So the previous owner gave me a CD R1100GS Service Manual is this the same for the RT?-- for the most part "yes", but look closely at the CD content as it might also have the RT info (mine does)

 

Oil Change ???

What brand and weight seem to be preferred for the R1100RT? I'll use synthetic.-- brand is kind of personal thing but the weight recommendation is in your riders manual (probably 20w50 for conventional & 15w50 for synthetic.

 

4 quarts ?-- buy 4 quarts but it will take just under that (don't overfill).

 

Oil filter? Brand and number? --Depends, BMW filter is correct by-pass valve pressure, some others will work (check the "archive for R-bike maintenance part data" at top of page in this oilheads forum for alternates)

 

Crush washers? What different sizes will I need for the bike and should they aluminum, copper, brass, etc.?--Depends on the location so source the proper size & material for what you are working on.

▶ **Instruction 1**
Reproduce the records from the line containing "Where should I click to: Expand" up to and including the line containing "This screenshot has height=415, width=549.".
The R1100RT maintenance excerpt has nothing to do with the records that come after it.

▶ **Entries shown**

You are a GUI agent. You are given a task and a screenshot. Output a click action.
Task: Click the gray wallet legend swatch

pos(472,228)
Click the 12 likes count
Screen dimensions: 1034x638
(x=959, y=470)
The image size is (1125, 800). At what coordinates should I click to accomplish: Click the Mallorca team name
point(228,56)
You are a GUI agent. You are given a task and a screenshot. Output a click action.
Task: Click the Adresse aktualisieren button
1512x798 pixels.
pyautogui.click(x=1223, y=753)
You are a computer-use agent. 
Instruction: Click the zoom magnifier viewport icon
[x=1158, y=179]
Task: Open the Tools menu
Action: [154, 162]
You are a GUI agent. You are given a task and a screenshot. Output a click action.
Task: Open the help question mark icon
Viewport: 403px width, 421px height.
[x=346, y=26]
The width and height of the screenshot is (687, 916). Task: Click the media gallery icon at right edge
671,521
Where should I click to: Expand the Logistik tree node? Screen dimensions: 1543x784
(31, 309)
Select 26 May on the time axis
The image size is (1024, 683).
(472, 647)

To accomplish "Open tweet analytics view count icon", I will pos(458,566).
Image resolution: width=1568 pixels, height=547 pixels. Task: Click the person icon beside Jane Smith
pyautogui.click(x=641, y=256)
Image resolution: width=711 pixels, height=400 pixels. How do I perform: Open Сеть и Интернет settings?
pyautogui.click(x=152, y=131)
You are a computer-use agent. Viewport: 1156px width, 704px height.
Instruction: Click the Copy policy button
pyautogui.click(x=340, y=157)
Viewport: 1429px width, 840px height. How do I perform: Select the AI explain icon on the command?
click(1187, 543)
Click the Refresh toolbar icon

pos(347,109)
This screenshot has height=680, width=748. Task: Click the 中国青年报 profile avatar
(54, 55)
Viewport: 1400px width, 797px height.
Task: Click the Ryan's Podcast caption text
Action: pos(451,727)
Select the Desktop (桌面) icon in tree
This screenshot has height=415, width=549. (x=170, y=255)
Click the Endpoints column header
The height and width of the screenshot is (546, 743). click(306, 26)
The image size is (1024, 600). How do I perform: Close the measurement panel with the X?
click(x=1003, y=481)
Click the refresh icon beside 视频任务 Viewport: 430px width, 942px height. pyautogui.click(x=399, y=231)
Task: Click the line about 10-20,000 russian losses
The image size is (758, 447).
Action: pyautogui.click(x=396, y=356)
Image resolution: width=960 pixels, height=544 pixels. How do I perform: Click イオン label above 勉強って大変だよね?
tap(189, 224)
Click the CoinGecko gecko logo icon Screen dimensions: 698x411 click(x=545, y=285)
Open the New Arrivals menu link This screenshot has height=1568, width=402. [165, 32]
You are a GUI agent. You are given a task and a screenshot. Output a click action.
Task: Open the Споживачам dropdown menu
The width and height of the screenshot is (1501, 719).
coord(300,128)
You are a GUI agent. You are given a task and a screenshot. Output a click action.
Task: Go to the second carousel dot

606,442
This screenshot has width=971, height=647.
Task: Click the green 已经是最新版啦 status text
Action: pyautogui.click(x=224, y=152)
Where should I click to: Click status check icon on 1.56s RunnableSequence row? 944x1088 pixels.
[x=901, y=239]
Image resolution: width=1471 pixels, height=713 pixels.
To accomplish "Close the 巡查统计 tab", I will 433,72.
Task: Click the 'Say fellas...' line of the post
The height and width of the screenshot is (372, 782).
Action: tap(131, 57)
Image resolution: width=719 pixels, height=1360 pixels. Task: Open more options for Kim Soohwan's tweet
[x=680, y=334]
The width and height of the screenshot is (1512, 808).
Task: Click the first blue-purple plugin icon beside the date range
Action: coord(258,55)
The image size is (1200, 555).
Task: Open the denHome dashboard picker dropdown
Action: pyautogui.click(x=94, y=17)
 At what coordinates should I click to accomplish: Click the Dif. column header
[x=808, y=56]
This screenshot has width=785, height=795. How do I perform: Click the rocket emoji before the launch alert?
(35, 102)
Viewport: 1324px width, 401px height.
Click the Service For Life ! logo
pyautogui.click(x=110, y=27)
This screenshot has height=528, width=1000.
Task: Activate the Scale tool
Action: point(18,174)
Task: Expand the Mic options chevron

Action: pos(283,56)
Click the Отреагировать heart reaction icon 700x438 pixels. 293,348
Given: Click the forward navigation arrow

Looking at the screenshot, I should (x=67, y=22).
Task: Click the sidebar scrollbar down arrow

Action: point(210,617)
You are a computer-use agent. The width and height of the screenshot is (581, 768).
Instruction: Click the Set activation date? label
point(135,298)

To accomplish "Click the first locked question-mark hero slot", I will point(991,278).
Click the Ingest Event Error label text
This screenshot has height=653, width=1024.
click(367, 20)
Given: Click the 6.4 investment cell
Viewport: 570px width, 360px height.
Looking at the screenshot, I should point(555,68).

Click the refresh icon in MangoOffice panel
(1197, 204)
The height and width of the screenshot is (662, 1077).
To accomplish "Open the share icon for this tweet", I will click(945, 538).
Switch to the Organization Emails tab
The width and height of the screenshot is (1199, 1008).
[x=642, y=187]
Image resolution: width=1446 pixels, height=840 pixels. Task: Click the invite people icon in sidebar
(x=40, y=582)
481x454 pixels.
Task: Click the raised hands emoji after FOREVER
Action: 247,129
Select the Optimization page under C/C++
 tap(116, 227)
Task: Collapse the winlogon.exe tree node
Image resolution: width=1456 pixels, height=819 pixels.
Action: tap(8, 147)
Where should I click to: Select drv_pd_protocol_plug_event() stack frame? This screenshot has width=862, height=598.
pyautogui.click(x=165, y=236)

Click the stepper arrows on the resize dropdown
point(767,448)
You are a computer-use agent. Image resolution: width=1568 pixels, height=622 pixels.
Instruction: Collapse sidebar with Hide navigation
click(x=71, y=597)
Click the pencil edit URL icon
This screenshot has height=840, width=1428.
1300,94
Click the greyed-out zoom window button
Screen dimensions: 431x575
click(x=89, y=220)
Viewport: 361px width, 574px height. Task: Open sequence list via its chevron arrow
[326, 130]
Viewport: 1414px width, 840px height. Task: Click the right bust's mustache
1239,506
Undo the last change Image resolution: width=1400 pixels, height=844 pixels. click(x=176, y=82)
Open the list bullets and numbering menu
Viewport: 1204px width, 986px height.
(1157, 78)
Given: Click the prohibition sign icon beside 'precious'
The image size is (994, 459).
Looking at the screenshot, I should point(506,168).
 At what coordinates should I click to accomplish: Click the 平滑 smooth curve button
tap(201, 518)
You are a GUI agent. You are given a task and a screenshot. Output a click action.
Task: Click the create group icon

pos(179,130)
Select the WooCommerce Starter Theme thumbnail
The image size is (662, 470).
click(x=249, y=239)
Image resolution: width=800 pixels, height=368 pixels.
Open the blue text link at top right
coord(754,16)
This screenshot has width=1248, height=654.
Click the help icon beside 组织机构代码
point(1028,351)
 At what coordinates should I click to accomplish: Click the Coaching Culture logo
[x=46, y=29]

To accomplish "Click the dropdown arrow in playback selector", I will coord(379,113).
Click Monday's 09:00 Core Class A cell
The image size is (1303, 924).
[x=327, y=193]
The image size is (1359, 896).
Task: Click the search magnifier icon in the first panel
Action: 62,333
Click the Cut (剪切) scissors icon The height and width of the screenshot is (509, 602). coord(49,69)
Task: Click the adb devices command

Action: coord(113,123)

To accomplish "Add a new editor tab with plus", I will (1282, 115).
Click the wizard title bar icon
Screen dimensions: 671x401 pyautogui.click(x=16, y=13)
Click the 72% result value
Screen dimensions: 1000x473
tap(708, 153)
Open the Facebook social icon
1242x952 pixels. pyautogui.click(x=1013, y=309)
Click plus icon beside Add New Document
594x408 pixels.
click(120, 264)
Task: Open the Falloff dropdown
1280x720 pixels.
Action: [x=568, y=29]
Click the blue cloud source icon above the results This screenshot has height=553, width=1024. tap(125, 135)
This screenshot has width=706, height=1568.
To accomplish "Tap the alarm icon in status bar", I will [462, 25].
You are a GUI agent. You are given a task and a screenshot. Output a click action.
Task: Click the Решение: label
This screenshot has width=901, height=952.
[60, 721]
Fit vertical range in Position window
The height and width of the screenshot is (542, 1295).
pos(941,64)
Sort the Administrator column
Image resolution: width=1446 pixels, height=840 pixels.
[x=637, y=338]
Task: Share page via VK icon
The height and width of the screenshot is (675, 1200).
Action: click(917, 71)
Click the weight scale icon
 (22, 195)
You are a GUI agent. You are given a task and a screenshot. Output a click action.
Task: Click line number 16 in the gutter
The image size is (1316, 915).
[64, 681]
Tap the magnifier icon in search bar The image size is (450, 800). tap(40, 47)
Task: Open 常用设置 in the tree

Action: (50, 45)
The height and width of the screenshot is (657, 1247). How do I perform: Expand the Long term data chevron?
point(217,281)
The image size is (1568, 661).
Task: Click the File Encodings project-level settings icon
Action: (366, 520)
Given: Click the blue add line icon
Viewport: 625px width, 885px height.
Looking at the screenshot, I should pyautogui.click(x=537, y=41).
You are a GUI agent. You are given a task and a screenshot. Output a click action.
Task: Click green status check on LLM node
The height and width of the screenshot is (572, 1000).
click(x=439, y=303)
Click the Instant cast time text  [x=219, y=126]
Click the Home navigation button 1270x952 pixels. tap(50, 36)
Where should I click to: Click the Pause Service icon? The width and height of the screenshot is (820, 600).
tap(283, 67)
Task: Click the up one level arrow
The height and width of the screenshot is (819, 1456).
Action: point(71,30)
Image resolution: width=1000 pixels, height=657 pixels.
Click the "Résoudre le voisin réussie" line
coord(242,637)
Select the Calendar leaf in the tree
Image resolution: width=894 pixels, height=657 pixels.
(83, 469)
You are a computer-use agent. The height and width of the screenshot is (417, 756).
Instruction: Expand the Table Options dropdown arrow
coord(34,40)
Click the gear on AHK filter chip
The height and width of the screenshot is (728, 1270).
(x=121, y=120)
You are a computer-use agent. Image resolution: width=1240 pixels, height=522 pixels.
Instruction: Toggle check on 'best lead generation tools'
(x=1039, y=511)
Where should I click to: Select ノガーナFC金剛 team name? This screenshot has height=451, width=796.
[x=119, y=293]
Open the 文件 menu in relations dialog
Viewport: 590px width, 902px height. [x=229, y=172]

▶ **Instruction 2**
In the R1100RT maintenance excerpt, why is the BMW oil filter described as the correct choice?

▶ **Finished answer 1**
Where should I click to: Expand the Logistik tree node? Screen dimensions: 1543x784
(31, 309)
Select 26 May on the time axis
The image size is (1024, 683).
(472, 647)

To accomplish "Open tweet analytics view count icon", I will pos(458,566).
Image resolution: width=1568 pixels, height=547 pixels. Task: Click the person icon beside Jane Smith
pyautogui.click(x=641, y=256)
Image resolution: width=711 pixels, height=400 pixels. How do I perform: Open Сеть и Интернет settings?
pyautogui.click(x=152, y=131)
You are a computer-use agent. Viewport: 1156px width, 704px height.
Instruction: Click the Copy policy button
pyautogui.click(x=340, y=157)
Viewport: 1429px width, 840px height. How do I perform: Select the AI explain icon on the command?
click(1187, 543)
Click the Refresh toolbar icon

pos(347,109)
This screenshot has height=680, width=748. Task: Click the 中国青年报 profile avatar
(54, 55)
Viewport: 1400px width, 797px height.
Task: Click the Ryan's Podcast caption text
Action: pos(451,727)
Select the Desktop (桌面) icon in tree
This screenshot has height=415, width=549. (x=170, y=255)

▶ **Finished answer 2**
The BMW filter has the correct by-pass valve pressure. The excerpt adds that some other filters will also work.